La vaca mugía y pateaba contra el suelo, pero la presa firme del abuelo Damián impedía que huyera. Un tentáculo se deslizó sobre la hierba, se arqueó y pasó sobre el lomo de la vaca. La pobre se orinó encima. Entonces, el Kraken presionó contra el suelo. El chasquido de las cuatro patas del infortunado animal al quebrarse me cortó la respiración. Un mugido prolongado y lastimero se entremezcló con una letanía que mi abuelo comenzó a entonar con voz ronca. Me apretó la mano y me urgió con un movimiento de cabeza para que le imitara. Sólo entonces reparé en el tentáculo que reptaba en mi dirección. A duras penas conseguí que un sofocado hilillo de voz saliera de mis labios. Aquel apéndice que prometía muerte detuvo su avance, pero no se retiró.
Alzó a la vaca sobre nuestras cabezas, y comenzó a retorcerla lentamente durante lo que se me pareció una eternidad. Me tapé los oídos con las manos. El lúgubre lamento del animal me taladraba hasta alcanzar lo más profundo de mi ser, donde continúa resonando en mis pesadillas. Los mugidos se apagaron. Bajé las manos, dejándolas caer pesadamente junto a mis caderas. Entonces escuché el chasquido de los músculos, los tendones y la piel al rasgarse. La sangre se derramó como un torrente.
Chillé como jamás volvería a hacerlo.
Chillé mientras pedazos de vísceras caían a mi alrededor.
Chillé hasta que mi garganta se negó a continuar, convertida en esparto.
Chillé y murió algo en mí.
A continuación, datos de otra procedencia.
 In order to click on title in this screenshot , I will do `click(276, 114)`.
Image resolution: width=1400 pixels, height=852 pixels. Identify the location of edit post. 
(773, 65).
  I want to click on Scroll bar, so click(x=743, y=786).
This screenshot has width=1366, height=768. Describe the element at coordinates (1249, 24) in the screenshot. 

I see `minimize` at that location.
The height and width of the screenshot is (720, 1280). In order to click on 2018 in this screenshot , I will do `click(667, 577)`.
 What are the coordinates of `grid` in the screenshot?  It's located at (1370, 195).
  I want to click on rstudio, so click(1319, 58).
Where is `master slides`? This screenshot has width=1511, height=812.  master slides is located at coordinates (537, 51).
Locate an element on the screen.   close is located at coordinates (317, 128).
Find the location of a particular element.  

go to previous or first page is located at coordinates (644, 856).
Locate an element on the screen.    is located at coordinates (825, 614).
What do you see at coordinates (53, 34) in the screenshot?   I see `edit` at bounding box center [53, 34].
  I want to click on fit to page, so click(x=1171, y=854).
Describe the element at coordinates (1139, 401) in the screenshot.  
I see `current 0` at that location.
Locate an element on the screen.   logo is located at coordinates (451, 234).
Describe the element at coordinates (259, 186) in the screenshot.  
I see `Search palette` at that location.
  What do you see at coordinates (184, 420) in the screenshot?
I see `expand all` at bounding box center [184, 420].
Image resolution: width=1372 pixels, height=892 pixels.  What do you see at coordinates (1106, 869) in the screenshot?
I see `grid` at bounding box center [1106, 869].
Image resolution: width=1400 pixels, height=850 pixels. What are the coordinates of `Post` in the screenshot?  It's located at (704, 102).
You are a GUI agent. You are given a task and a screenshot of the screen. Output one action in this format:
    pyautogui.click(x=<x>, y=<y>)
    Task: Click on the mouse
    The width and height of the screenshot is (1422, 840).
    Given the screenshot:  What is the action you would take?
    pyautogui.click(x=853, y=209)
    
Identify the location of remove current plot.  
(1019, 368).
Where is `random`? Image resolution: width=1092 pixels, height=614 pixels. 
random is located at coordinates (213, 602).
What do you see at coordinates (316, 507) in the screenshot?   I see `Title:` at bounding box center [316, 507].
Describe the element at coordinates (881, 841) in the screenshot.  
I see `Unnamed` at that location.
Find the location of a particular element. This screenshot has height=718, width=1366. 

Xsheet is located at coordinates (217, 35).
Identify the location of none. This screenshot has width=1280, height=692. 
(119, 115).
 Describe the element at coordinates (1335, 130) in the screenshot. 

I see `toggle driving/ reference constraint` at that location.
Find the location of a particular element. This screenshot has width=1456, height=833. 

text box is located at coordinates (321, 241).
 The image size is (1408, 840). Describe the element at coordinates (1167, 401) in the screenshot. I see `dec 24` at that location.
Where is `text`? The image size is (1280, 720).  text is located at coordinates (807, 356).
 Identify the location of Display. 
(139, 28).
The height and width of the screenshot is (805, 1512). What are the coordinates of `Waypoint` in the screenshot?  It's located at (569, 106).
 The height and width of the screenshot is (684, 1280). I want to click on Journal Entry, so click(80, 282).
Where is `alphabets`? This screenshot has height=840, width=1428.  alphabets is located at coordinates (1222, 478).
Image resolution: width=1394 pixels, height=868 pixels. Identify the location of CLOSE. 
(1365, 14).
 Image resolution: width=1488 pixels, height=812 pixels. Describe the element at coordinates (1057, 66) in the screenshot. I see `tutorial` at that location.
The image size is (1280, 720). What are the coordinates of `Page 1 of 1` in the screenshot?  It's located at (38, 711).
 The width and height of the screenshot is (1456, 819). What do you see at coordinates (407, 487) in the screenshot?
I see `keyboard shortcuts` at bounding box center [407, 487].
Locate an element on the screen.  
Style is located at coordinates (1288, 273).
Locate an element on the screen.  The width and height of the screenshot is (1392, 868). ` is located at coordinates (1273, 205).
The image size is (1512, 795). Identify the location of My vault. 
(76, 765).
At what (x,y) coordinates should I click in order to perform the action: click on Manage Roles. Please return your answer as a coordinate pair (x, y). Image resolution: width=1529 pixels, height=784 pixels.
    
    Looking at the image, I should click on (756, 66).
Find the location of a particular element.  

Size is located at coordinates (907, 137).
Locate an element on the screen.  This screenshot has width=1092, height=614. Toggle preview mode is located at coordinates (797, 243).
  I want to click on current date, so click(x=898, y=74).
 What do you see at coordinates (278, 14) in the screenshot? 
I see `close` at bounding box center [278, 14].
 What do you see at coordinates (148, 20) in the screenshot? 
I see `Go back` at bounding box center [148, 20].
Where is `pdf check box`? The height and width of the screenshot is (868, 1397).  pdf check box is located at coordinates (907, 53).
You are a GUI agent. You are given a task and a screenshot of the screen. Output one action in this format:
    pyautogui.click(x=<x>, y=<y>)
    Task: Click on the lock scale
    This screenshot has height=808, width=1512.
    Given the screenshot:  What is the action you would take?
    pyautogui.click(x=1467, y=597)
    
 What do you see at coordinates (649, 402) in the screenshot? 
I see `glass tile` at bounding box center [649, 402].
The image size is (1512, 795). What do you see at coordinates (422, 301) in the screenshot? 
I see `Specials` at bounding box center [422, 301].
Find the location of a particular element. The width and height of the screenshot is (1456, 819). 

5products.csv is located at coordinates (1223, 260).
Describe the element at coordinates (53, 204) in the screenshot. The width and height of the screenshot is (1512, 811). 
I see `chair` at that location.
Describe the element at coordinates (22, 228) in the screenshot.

Creo que fue la inocencia.
Y mientras, aquella maldita aberración abandonó la costa con su ofrenda, tal y como llegó, sin que las aguas delataran su paso. Así es él, un murmullo que va y viene.
—¿Por qué? —acerté a preguntar con voz ahogada.
—He visto mucho, mi-hija. Muchas cosas en este mundo que se escapan a nuestro entendimiento. No se aprenden en los libros, al menos no en aquellos que es bueno leer. Hay tres tipos de monstruos: los que hay que destruir, no importa lo que cueste; aquéllos de los que hay que huir y combatir sólo si estás acorralado; y los que hay que aplacar porque están más allá de nuestra comprensión. Y de éstos últimos yo sólo conozco al Kraken.
Todavía hoy recuerdo sus palabras, por eso prefiero alejarme de los seres que no puedo abatir y centrarme en los que pueden ser destruidos. Ésa fue una de sus primeras lecciones, y sin duda de las más valiosas.
Verano a verano, fui aprendiendo los secretos del abuelo. Cuando cumplí los dieciocho me fui a vivir con él. Allí estuve hasta que no tuvo más que enseñarme; y entonces, cuando más me necesitaba, cuando sus dedos, antaño hábiles, se convirtieron en unos garfios curvados por la artritis, y sus ojos estaban comidos por las cataratas, le abandoné para continuar aprendiendo. Marché con su bendición, pero eso no me exculpa de mis pecados. Pese a todo, mi sangre tiene una deuda con esa bestia, y una vez al año acudo a la vieja cabaña del abuelo, limpio su tumba y la adorno con crisantemos y gardenias, compro una vaca preñada, y espero a que el extraño se acerque por el sendero del risco con su caminar renqueante y su mirada de odio.